Leasing of retail space in the downtown area continues to be strong due to the increased density coming to the area, according the Russell. He explained that this has led to prices in the area becoming more stable. He also noted a little softening of pricing in the Belmont Shore area, since vacancies are lasting a little longer than before due to current asking rates.
According to a report by Coldwell Banker Commercial BLAIR WESTMAC, as of June 23, 61 sale transactions have been made in Long Beach, totaling more than $65 million, with 16 more sales pending for more than $21 million.
“I think buyers are more willing say ‘no, thank you’ and pass if a location is not checking off all their site criteria. And I think the cost of construction is going up now,” Russell said. “And that is pushing up the cost and might have a distinct impact on retailers being a little more cautious these days because they know the cost is going to be a little higher than a year ago.”
The walls of numerous buildings have been tilted at Burnham-Ward Properties LLC’s Long Beach Exchange, located on the southwest corner of Lakewood Boulevard and Carson Street.
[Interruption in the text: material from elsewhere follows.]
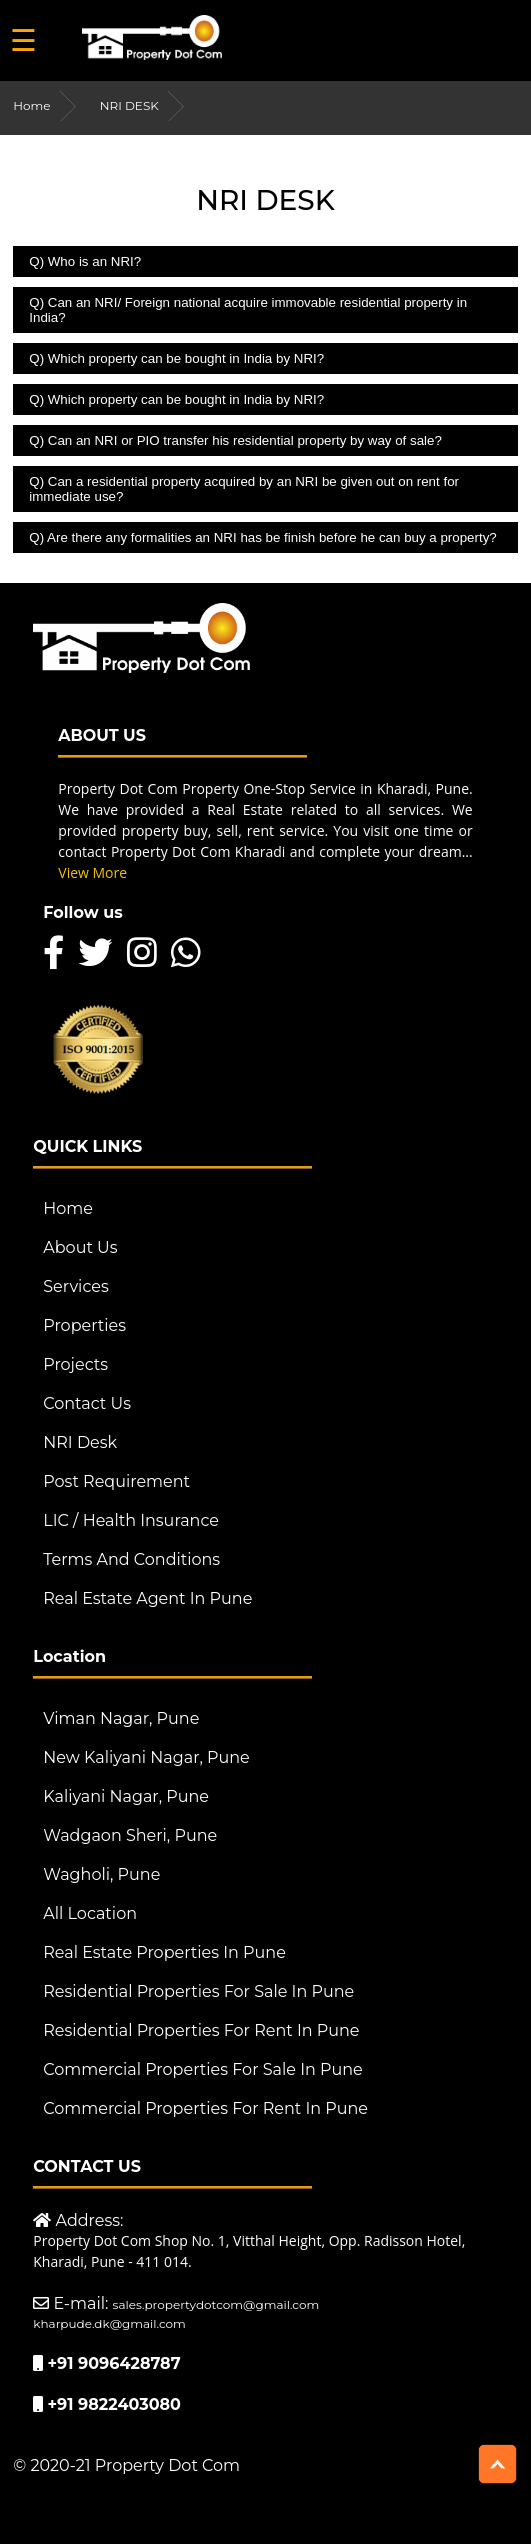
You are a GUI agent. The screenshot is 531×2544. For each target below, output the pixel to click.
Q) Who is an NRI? (85, 261)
According to Scott Burnham, founder and CEO of Burnham USA, the project is scheduled for completion by the first or second quarter of 2018 and confirmed retailers include In N Out Burger, Dunkin Donuts, Mod Pizza, Orange Theory, AT&T, Lowes Orchard Supply, Nordstrom Rack, T.J. Maxx, PetSmart and Whole Foods 365. (Photograph by the Business Journal’s Larry Duncan)
Doug Shea, chief executive officer of INCO Commercial, said he expects the retail market to remain strong for the rest of the year. He did note that the downsizing of large big-box stores such as Sears and Kmart continues, which could eventually leave large gaps in the Los Altos area.
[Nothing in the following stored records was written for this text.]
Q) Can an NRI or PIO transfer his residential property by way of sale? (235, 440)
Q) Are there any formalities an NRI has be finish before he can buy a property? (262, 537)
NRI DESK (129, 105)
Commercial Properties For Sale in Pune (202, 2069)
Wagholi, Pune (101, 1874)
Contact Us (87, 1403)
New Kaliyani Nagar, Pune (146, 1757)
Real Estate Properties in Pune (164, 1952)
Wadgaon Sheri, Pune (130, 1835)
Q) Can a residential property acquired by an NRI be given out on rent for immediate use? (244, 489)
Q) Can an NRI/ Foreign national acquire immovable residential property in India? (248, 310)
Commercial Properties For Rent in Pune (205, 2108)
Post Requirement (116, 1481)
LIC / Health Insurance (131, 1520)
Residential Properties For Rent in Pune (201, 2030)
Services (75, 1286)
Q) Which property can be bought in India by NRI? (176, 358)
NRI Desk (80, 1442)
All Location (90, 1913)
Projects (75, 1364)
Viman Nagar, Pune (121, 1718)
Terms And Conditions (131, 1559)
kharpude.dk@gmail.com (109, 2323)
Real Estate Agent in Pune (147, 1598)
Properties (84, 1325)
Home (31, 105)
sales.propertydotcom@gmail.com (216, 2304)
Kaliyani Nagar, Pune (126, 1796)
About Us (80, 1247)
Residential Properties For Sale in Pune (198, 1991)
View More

The recovering economy and more disposable income for the average person are driving factors for keeping the retail market strong, Shea said. He explained that if businesses are doing well, investors are more likely to start a business or expand a current one. Shea pointed to areas such as Belmont Shore and the crowds that amass there throughout the week to eat and shop as a good sign for the market. He also noted interest rates have not jumped as predicted, which is helping to keep the market healthy.
However, Shea has noticed that medical marijuana is having an effect on retail, with users already demonstrating their willingness to pay a lot more for a lease. He said this gives a false sense of worth to the properties and could begin to have a negative impact on surrounding businesses.
“As far as any tenants that are around them, I think it will hurt them. I think the clientele will change, and I don’t see anything good coming of it,” Shea said. “I think it will be long term and continue to get worse and worse. I see it hurting big.”